====== PAGE TEXT ======

The global stock market fell sharply during the first week of August 2024 – this impacted the cryptocurrency market, with the values of top currencies like Bitcoin and Ethereum plummeting as investors hurried to sell assets.
However, this is not the first decline to hit cryptocurrencies this year.
In May 2024, the market experienced a sharp drop in value from $2.51tn (£1.97tn) to $1.95trn (£1.53tn), which created a “ripple effect” for insurtechs that rely on the stability of cryptocurrency, according to Lynda Clarke, chief operating officer at fintech Tribe Payments.
For Clarke, the two markets are interconnected, so any turbulence in the cryptocurrency arena could be “particularly challenging for insurtechs as it tightens capital availability and increases investor scrutiny”.
She told Insurance Times: “The downturn in the crypto markets signals a period of heightened caution and strategic reassessment.
”This could impact [firms’] ability to fund new tech [propositions] and scale operations, especially for those heavily reliant on cryptocurrency or blockchain technologies.”
She added that when budgets or investments are tightened, one of the first business areas to be impacted is often research and development or “innovation” because this does ”not provide an immediate return”.
But what exactly is the impact on insurtech?
Trough of disillusionment
One field that insurtech has been keenly investing in is artificial intelligence (AI) – this could therefore be a key area of innovation impacted by tech stocks declining and investment capital shrinking.
Emily Taylor, chief executive at Oxford Information Labs, noted that the “AI bubble could be bursting” in line with cryptocurrency’s crash.
Referring to the Gartner hype cycle methodology, Taylor explained: “We’ve passed the peak of inflated expectations and are heading towards the trough of disillusionment.”
The Gartner hype cycle is a framework used to assess the maturity and potential of emerging technologies. It includes five phases – technology trigger, peak of inflated expectations, trough of disillusionment, slope of enlightenment and plateau of productivity.
The trough of disillusionment is when interest in the technology being tested wanes as experiments fail to deliver. Therefore, investment in the technology only continues if providers are able to improve associated products to satisfy early adopters.
Ed Halsey, vice-president of marketing at Genasys, agreed that “AI is now headed towards the trough of disillusionment”.
He explained: “Many have tried to force AI strategies within their businesses, leading to speculative use cases that have failed to deliver. Instead, [firms] should consider AI as part of their ongoing tool kit – priorities for businesses should not suddenly change [because] of AI.
“Many have been guilty of trying to find problems to point at AI solutions – this is back to front and inevitably leads to poor returns. In turn, that leads people to declare that AI isn’t all it is hyped up to be when the reality is [that companies] have tried to force its usage in the wrong areas.”

====== DATA TO EXAMINE ======

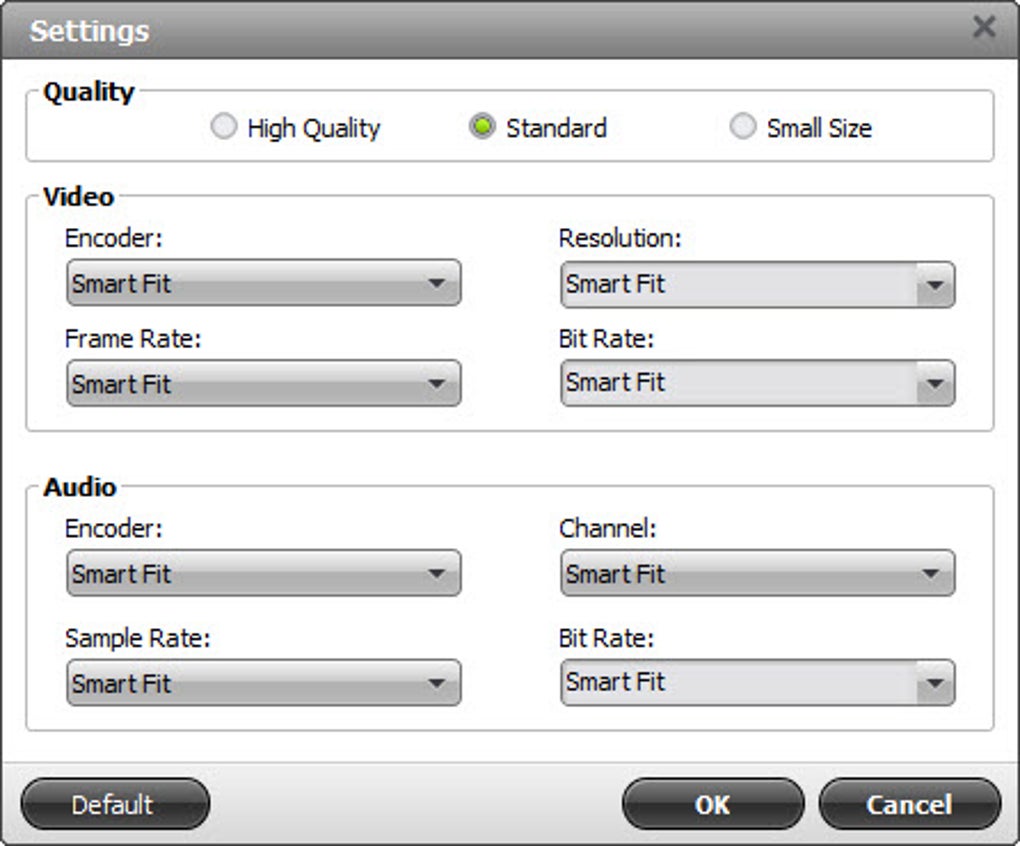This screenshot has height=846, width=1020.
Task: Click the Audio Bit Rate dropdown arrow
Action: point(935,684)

======
====== DATA TO EXAMINE ======

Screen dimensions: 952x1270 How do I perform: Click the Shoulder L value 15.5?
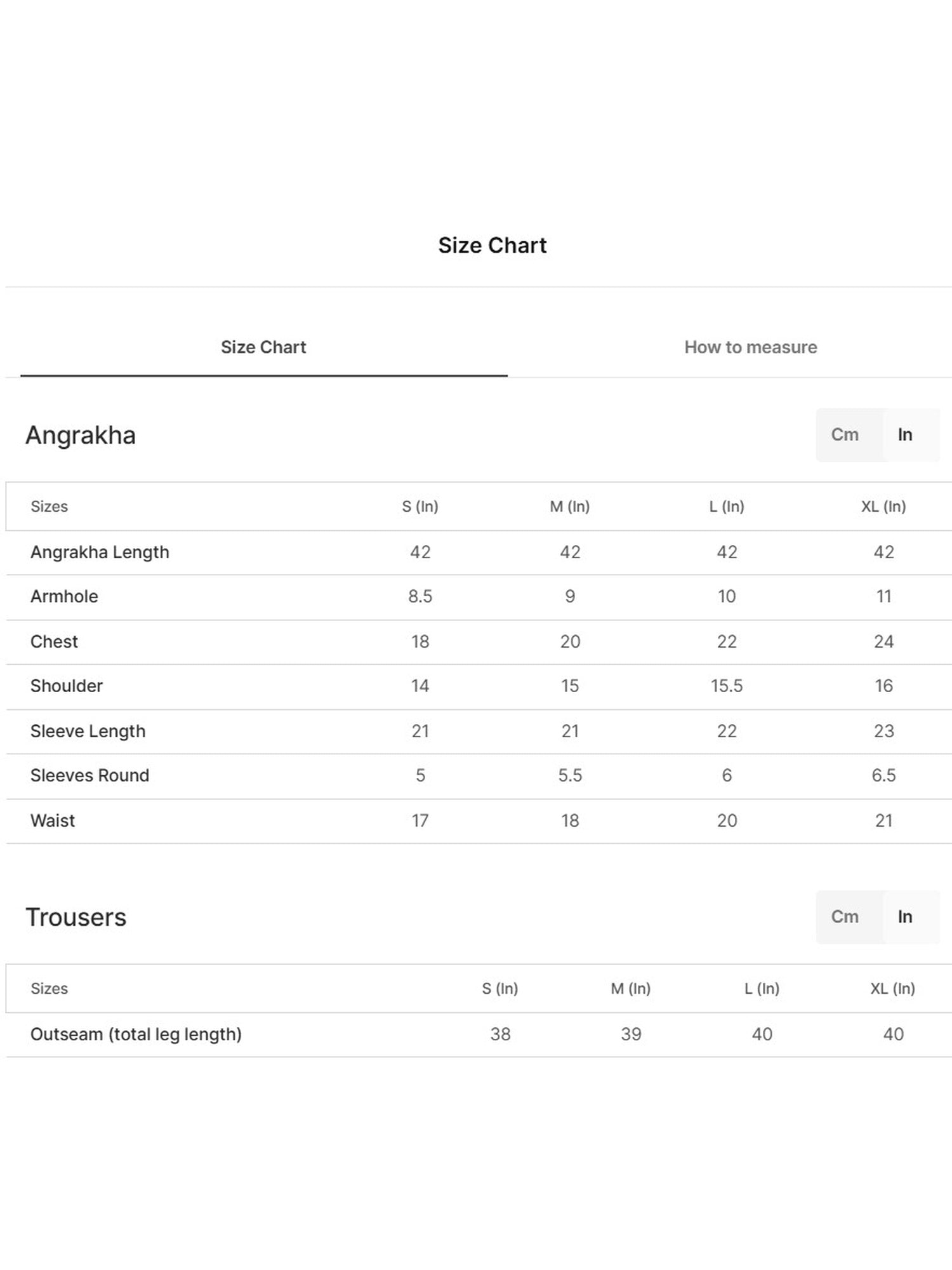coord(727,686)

======
====== DATA TO EXAMINE ======

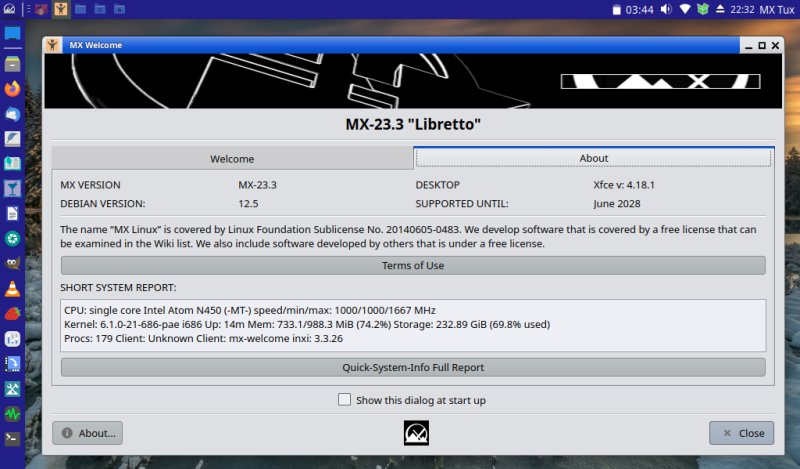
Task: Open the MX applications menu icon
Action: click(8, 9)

======

■ USING THE INFORMATION:
(A) Reproduce the article on cryptocurrency and insurtech between "She added that" and "impact on insurtech?", inclusive.
(B) Name every phase of the Gartner hype cycle that the article on cryptocurrency and insurtech lists.

■ TASK RESPONSES:
(A)
She added that when budgets or investments are tightened, one of the first business areas to be impacted is often research and development or “innovation” because this does ”not provide an immediate return”.
But what exactly is the impact on insurtech?

(B)
- Technology trigger
- Peak of inflated expectations
- Trough of disillusionment
- Slope of enlightenment
- Plateau of productivity